# male dwarfs ??



## ....zoe.... (Jul 8, 2009)

i have just placed one of my male dwarf hamsters back in with the other male that he was originally paired with, 

i placed them in a brand new netural cage that neither had ever been in before. placed lots of food in to keep them occupied and they were fine for 3 hours but now one of them is leaping at the other one every time it goes near him 

what can i do to try and reduce this, if i carries on i may take them apart and leave them seperate but i really dont want to do this. 

they havent caused any injuries to eachother "yet" but im worrid one of them is going to end up hurt. 

please help 
thanks 
zoe


----------



## lau02 (May 24, 2009)

i would keep them seperate if i was you.


----------



## Jazzy (Apr 15, 2009)

Yes I agree I would definitely seperate them before there are serious injuries or a death. They can live just as happily alone. I have had chinese hamsters and robo's in groups and I've always ended up seperating them.


----------



## ....zoe.... (Jul 8, 2009)

after i posted the thread last night they were fine and cleaning each other for about an hour ! 

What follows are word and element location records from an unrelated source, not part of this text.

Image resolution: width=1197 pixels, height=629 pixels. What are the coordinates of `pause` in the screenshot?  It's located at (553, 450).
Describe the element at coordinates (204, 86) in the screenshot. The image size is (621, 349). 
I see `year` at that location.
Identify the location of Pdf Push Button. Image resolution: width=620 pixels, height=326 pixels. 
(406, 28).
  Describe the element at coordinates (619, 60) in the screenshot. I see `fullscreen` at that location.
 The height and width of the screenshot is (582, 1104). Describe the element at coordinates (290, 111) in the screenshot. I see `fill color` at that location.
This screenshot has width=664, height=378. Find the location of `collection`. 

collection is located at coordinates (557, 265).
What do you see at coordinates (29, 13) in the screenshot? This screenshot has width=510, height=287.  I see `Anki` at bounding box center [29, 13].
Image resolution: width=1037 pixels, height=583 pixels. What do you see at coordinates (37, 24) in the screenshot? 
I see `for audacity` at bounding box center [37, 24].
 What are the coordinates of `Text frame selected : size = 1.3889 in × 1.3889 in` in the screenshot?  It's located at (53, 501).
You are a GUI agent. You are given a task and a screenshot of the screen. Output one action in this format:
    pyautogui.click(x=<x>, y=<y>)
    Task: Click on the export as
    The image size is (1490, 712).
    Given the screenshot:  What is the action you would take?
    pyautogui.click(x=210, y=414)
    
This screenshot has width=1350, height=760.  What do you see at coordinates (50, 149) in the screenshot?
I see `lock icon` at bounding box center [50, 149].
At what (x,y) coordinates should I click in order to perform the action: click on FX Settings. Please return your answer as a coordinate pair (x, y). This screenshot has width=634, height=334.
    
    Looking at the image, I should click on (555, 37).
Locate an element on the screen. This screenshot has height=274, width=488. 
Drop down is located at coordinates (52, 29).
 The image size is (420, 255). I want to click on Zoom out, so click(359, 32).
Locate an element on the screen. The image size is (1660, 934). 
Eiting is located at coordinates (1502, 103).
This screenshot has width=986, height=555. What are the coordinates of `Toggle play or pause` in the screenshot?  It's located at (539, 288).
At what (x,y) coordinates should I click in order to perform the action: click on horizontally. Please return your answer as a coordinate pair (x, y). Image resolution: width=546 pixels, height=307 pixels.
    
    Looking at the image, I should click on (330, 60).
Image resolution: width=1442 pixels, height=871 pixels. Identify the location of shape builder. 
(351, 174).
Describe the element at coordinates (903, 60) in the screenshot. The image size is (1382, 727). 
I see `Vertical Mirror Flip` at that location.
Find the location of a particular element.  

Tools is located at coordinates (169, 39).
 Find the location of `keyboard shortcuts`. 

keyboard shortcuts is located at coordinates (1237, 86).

but then something happened and they started to fight again so in the end i did seperate them, i did notice that it was only one of them that was causing the problem though (my cream one, which is bigger than the grey one) 
i felt really sorry for the grey one as he really seemed to be trying to please the cream one by grooming him 

bless hi oh well he wil be happier on his own rather than getting beaten up i guess 

thanks 
zoe x


----------



## Jazzy (Apr 15, 2009)

Or eaten..  

My sisters chinese hamster killed the other one and when she came down one morning she found him eating his friend.


----------



## thedogsmother (Aug 28, 2008)

I had two chinese hamsters as [email protected] advised me to get two. I never knew they can fight and obviously neither did they as they spent their 2 1/2 years together without as much as a cross squeak, then when one died the other also went within a week, I am sure it was pining for the other.

I do have my fingers firmly crossed for Spike, Cordelia and Willow being able to stay together, apparently Campbells are the dwarf species most likely to be able to stay together, but they also get scatter feeds, a food bowl each, a wheel each and a bed each (please, please, please don't fight girlies)


----------



## ....zoe.... (Jul 8, 2009)

awhhhh, most hamsters / gerbils will eat eachother. in the wild its what they do to protect themselves from predators as if a dead animal was in the burrow it would attract predators and the live animal may also get killed. 

also females will kill their young 


the dogs mother - i have my fingers crossed for you, i have winter white dwarfs (2 females 2gether, 1 pregnant female on her own as due next week, and then the 2 males that are now seperated) 

may try again 2morow or something (not sure yet) 
i really wish they could be happy with eachother


----------



## Marcia (Mar 10, 2009)

....zoe.... said:


> awhhhh, most hamsters / gerbils will eat eachother.


Gerbils will rarely eat eachother. Yes they will eat their pups if the pups are already dead or dying but most gerbils will bury their cage mates if dead


----------